> _What you are asked to do_
Copy out in full every line from the one containing "Task: Star the deivdev/nomacode repository" through the last line. Multiply only the coordinates in the answers by 1.75 and round them to whole numbers, rounding halves up.

■ ■ ■ ■ ■

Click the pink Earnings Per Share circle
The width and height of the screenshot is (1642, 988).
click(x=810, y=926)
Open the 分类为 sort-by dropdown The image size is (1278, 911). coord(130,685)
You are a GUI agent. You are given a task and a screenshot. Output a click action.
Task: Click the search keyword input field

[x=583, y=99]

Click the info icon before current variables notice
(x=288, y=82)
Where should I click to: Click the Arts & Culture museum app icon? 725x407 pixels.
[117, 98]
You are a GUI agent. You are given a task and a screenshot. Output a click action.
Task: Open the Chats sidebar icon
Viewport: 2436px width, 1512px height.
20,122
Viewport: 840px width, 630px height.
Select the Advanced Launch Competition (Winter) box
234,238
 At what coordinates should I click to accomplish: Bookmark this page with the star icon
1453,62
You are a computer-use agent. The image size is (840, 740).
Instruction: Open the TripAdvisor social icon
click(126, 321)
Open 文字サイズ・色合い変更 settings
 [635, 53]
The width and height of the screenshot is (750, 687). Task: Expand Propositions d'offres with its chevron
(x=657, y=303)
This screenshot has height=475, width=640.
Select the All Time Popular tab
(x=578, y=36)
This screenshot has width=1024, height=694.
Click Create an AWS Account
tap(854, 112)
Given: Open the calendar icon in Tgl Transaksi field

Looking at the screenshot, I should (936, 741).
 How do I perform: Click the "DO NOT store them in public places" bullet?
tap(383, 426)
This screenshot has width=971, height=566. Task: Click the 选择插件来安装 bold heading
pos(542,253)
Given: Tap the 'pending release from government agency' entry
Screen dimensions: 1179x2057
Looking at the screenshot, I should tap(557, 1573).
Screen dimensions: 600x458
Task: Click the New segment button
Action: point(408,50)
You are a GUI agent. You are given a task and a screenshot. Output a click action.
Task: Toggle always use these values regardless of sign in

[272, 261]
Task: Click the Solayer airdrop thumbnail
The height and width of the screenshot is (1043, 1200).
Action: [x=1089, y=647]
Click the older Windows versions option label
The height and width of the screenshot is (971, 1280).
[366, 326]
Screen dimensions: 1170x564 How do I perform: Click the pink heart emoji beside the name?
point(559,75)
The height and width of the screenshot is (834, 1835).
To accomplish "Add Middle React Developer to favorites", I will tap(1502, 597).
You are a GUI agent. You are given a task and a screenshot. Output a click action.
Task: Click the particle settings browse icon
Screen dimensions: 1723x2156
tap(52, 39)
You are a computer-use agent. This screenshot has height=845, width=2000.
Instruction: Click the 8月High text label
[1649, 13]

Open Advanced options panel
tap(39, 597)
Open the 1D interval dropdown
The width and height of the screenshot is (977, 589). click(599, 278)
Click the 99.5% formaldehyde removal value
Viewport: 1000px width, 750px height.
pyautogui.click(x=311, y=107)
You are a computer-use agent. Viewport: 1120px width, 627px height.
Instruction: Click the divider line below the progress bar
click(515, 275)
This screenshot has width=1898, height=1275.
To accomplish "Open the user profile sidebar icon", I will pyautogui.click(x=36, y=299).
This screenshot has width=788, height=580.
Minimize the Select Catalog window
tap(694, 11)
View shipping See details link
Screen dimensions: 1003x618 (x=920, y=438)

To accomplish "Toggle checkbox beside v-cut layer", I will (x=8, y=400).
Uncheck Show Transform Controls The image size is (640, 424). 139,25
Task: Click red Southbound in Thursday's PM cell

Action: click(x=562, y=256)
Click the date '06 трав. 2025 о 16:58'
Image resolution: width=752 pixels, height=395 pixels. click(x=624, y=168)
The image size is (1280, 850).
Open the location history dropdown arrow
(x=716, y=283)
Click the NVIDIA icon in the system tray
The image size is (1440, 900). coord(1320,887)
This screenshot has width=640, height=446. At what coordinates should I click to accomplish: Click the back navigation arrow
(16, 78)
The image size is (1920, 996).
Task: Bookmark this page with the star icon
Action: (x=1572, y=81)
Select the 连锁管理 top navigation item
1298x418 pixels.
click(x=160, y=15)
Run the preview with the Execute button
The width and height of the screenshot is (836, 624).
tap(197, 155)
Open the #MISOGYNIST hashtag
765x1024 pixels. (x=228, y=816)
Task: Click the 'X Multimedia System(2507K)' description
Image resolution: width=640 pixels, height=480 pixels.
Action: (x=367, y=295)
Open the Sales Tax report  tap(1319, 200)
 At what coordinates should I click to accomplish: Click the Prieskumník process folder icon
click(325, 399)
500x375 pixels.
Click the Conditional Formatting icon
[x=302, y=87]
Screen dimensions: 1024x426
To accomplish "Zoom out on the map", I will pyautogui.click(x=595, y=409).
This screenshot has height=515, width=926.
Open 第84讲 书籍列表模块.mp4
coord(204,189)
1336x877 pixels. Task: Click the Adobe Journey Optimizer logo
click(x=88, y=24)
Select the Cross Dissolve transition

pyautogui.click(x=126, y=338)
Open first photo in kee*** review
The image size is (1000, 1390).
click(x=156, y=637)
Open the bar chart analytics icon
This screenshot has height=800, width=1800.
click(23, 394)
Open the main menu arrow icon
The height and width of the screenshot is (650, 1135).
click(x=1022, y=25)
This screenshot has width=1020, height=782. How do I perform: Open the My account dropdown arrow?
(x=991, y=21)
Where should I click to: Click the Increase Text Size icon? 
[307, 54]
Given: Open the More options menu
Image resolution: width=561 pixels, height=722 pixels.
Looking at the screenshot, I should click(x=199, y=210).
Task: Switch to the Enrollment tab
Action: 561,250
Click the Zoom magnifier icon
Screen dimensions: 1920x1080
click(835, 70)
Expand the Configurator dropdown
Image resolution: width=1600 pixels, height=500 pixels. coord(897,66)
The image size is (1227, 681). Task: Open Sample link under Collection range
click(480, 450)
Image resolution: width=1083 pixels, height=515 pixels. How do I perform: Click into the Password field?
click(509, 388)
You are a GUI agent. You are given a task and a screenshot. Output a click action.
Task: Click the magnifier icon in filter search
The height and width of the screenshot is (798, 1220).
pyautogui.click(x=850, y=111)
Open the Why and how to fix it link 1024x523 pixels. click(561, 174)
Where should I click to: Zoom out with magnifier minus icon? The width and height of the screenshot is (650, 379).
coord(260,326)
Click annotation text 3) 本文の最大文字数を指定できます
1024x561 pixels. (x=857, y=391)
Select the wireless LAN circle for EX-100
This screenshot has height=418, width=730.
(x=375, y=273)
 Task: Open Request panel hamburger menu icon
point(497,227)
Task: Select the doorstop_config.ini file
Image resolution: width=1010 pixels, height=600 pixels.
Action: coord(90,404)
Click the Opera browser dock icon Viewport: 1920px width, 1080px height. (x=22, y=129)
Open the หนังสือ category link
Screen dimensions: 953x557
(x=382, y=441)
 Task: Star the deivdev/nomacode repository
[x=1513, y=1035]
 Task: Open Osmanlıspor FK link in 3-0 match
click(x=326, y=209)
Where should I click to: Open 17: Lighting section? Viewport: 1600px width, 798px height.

■ ■ ■ ■ ■

> _Result of this task_
 Task: Star the deivdev/nomacode repository
[x=2648, y=1811]
 Task: Open Osmanlıspor FK link in 3-0 match
click(x=571, y=366)
Where should I click to: Open 17: Lighting section? Viewport: 1600px width, 798px height.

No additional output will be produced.